口で言ったわけではないが、おそらくあいつは俺を囮に使う。今までの好感度的にそれが一番可能性が高い。となればだ。俺のやることも決まっている。
「すまんな!」
「おわっ!?」
彼のズボンを少しだけ引っ張った。おかげですってんころりん。これで陽動役が特攻隊長になったわけだ。やっと来た俺の時代! ピロー君とかいう超便利アイテムも意味がないんだ。枕投げの桜庭ここにふっかーつ!
「もらった!」
背後をとった! しかも至近距離。当てるにはこれ以上ないチャンス。ここで決めなきゃ誰が決める! 狙いを定めて……。
「遅いんだよ!」
「何!?」
わけがわからん。いや、完全に背後をとったよな? なんであいつは俺と視線を合わせているんだ。いくら野球部のキャプテンで運動神経がいいからって、それだけじゃ説明がつかない。反射神経が人間離れしている。

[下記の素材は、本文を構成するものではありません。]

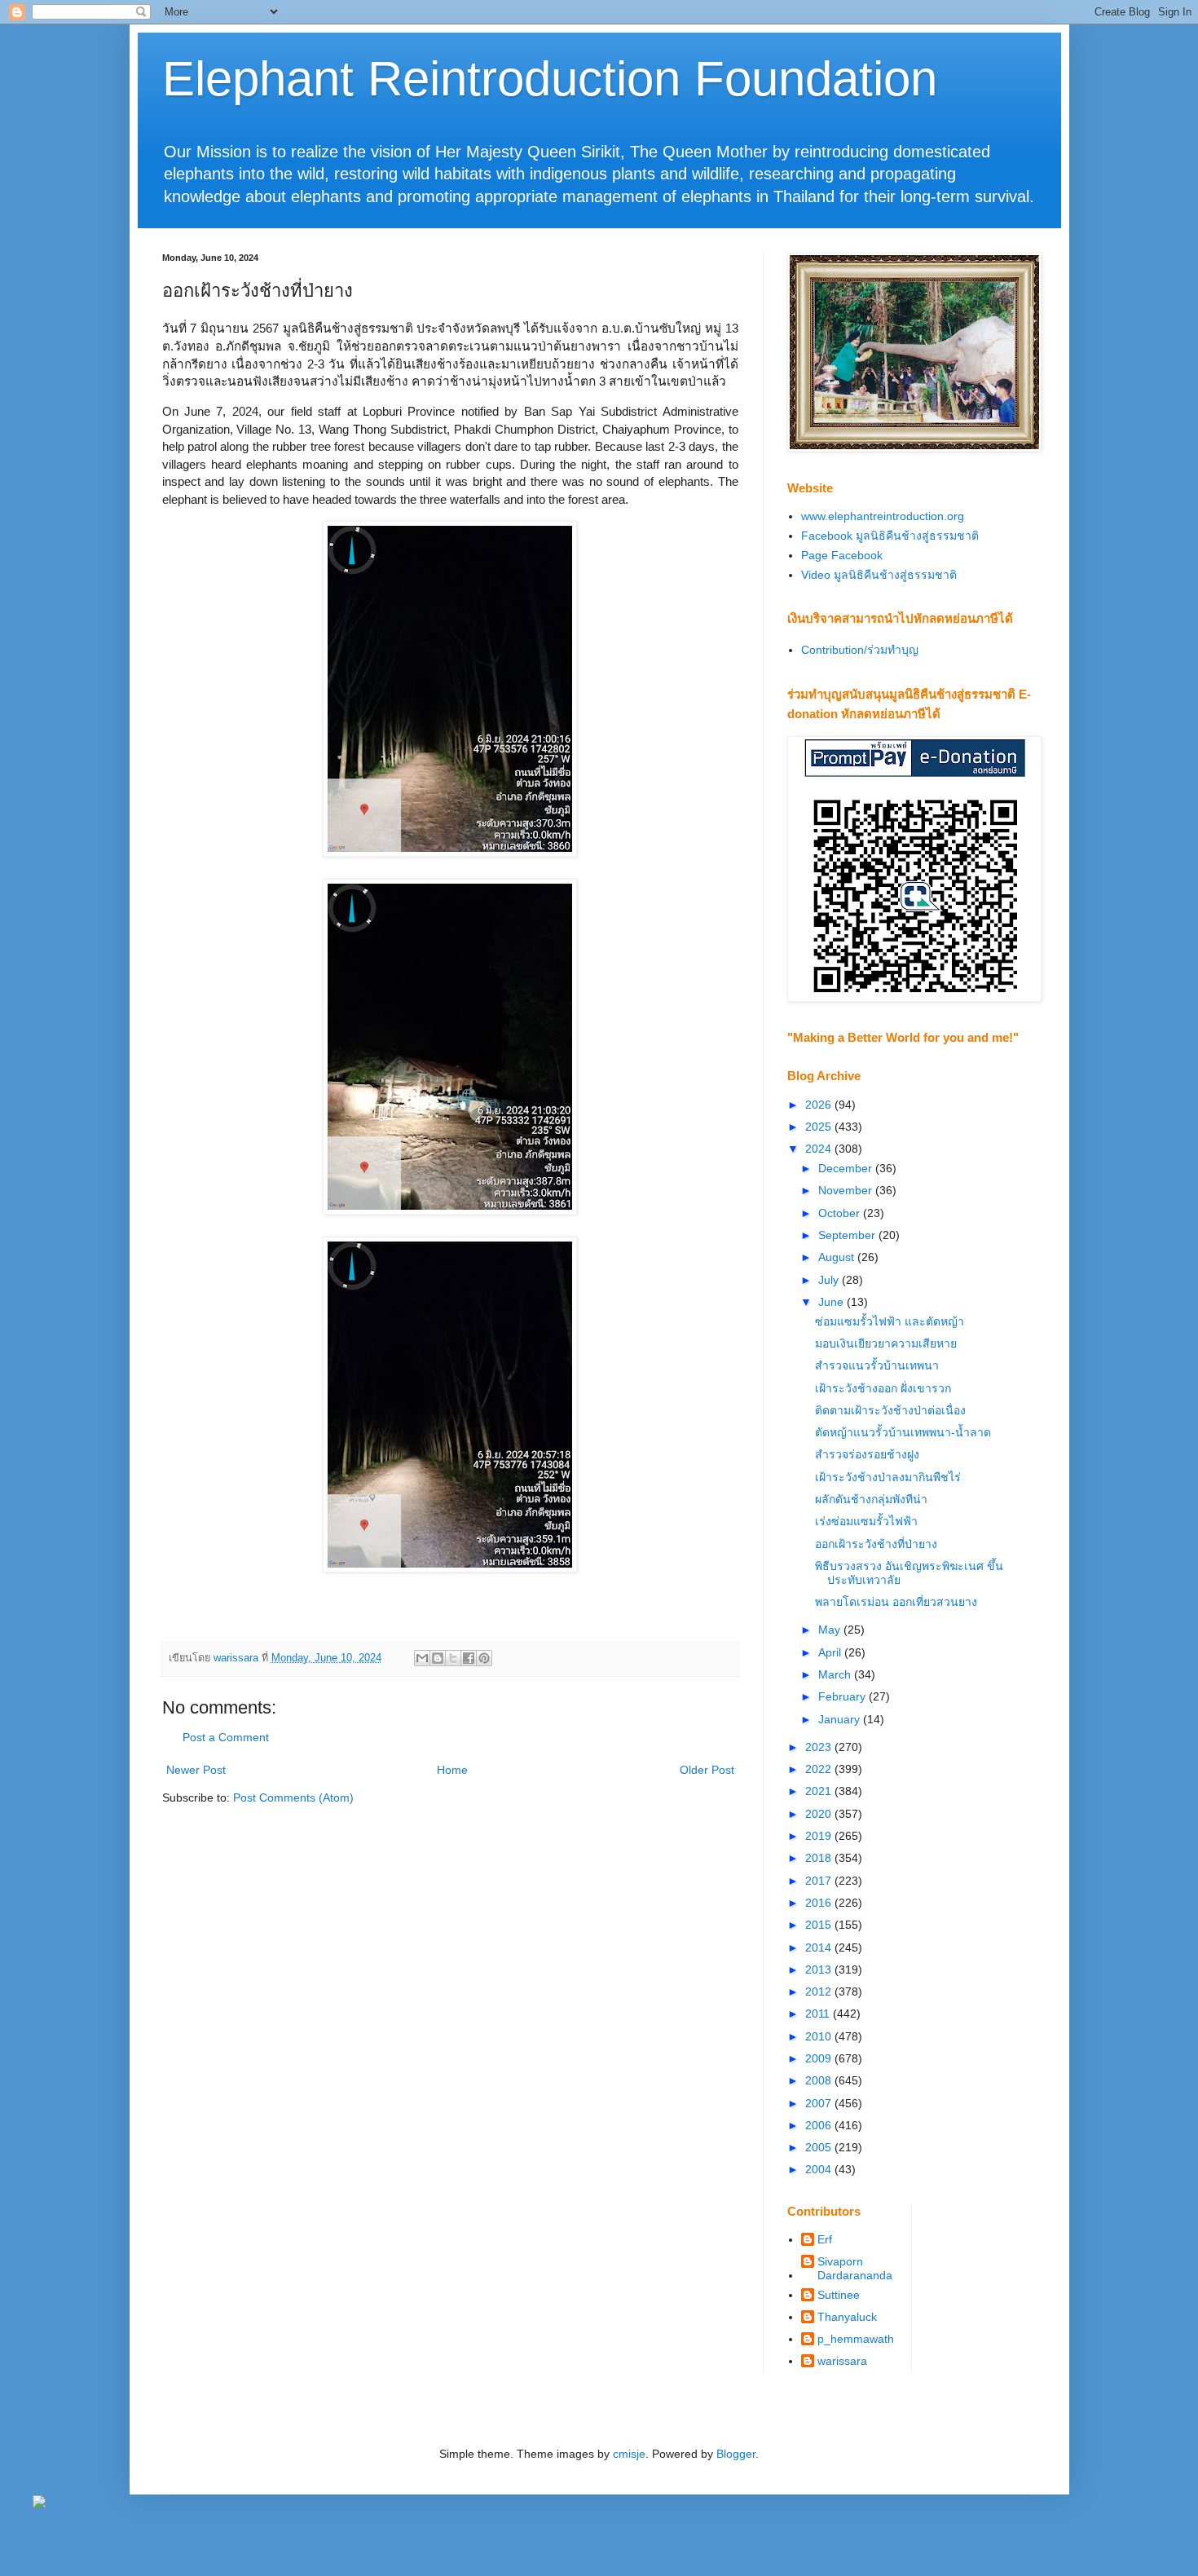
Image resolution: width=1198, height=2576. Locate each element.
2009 (820, 2058)
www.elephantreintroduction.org (882, 516)
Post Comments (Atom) (293, 1797)
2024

「お前たちがどんな武器を使ったのかは知らんがな……俺に勝とうなんて百ねゃ!?」
突然大きな声を上げたかと思うと、キャプテンはその場に倒れこんだ。いったい何があったんだ。わけがわからない。
「や……やりましたよボク!」
妹ちゃんがやり切ったようなすがすがしい顔をしていた。ということは、とどめは妹ちゃんが刺したということか。こりゃ正真正銘のジャイアントキリングだ。
「やったねー、さすがはわが妹だよ」
「でしょう! さすがはお姉ちゃんの妹です!」
姉妹そろってめちゃくちゃ嬉しそうだ。って、結局俺何の活躍もしてなくない? 参戦しなくてもよかったのでは? まぁでも、これで本当にすべて終わりだ。ようやく一息つくことができる。そう思うと、今までの疲れが一気に押し寄せてきた。めちゃくちゃ眠い。
「……おい」
「ひぇ」
怨嗟のこもった声に、思わず背筋が伸びる。側近君だ。今までで一番の殺意が俺に向けられる。いやぁ、でもあれは勝つための戦術だったわけですし俺は悪くないよね……よね?